And that came out in the stories she told. I was one of the children who sat at her feet and listened to her stories, which were often about not being silenced and speaking up, the power of getting an education and the responsibility to help others.

How did you choose tech as a career?

The short and kind of funny story is that I was in a bank robbery at a local branch.


As a bank management trainee, I was doing a rotation and working with the tellers at the drive-through. The minute the guy walked into the branch, I caught his eye and had a feeling in my gut. So, I watched him to capture and remember every physical feature possible. That’s how I helped identify and prosecute the robber.
That was a life lesson:

We have a sixth sense that we need to tap into and honor. From that day onward, whenever I feel that tug, I respect it and respond. It’s protected me from harm and danger and it’s helped me with sound business acumen.

Were you excited when HP® Inc. approached you about leading its Diversity & Inclusion group?

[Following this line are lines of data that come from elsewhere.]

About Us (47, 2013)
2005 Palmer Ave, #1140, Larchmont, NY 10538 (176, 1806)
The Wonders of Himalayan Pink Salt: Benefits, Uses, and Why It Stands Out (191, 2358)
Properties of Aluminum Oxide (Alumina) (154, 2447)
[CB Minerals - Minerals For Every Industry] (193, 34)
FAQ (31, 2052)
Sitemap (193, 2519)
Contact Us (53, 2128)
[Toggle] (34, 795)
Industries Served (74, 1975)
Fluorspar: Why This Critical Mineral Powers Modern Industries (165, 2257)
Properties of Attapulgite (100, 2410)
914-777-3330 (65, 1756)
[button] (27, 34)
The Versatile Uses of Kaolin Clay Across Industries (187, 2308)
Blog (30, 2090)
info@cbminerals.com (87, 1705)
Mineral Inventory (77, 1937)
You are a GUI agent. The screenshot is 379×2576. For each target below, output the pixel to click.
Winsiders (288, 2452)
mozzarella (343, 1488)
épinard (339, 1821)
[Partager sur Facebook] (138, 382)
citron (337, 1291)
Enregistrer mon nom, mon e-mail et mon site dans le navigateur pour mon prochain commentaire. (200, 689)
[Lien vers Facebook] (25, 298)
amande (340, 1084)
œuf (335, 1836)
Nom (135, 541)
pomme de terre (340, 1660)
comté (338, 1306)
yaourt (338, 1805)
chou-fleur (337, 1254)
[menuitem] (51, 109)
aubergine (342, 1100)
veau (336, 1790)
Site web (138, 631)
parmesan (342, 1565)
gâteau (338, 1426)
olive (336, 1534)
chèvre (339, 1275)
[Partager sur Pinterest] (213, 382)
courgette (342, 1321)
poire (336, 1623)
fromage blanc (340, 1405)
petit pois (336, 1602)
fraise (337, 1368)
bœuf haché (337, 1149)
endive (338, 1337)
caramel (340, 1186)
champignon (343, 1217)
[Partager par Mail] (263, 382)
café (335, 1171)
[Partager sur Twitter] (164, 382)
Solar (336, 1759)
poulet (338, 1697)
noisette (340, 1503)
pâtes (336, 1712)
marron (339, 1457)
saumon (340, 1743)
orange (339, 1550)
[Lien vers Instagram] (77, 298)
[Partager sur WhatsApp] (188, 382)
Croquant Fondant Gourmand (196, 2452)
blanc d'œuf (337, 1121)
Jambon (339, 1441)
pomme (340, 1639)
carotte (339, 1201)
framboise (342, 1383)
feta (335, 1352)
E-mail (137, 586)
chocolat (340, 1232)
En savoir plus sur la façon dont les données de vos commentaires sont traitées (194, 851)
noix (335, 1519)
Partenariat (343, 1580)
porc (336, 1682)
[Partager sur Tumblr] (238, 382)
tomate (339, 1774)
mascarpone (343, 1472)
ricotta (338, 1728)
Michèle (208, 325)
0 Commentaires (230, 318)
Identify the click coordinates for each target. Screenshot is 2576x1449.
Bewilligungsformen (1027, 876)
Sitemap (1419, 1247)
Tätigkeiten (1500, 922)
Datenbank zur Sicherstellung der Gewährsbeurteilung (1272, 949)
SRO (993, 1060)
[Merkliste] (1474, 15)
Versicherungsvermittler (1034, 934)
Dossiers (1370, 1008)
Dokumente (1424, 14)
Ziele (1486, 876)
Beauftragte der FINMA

Actually, my first inclination was “No thank you.” All the research I had done on how you begin to solve this problem - in tech in particular - had said that the No. 1 thing was to start with the company’s leadership. Then Tracy Keogh, the head of HR at HP® Inc., said to me, “Lesley, we're starting at the top, with our Board of Directors.”
That got my attention. The time for talk is over - the time for action is now.
What Oprah communicated so articulately at the Golden Globes is exactly how I feel about the work we do here in Diversity & Inclusion. Whether it's Time's Up, #MeToo or Reinvent Mindsets - as Oprah said, a new day is dawning. You can be an ally. You can be an advocate. You can be an evangelist for change. That’s what we’re doing at HP®.

What’s on your desk as we speak?

A lot of data, some great resumes, a few good plans to productively disrupt much of the bias we see happening in the industry and some inspiring quotes. Sheryl Sandberg's book “Option B.” Last year, I dealt with extreme tragedy and loss in my family, and Sheryl's book is really insightful. It’s about facing adversity, building resilience and finding joy after the death of her husband.
Oh, and an HP fidget spinner. The funny thing is, I remember saying, “I don't know what the fascination is with these things,” but the first time I put one between my two fingers, I was like, “Wow, I like this!”

Best career advice for a recent college grad?

Be authentic. Be true to who you are. Align yourself with a company that embraces your values. I tell my daughter this:

Don’t waste your time on someone who says you have to look like this, you have to dress like that. Don’t do it - be yourself. They are going to get the best out of you when you’re true to who you are.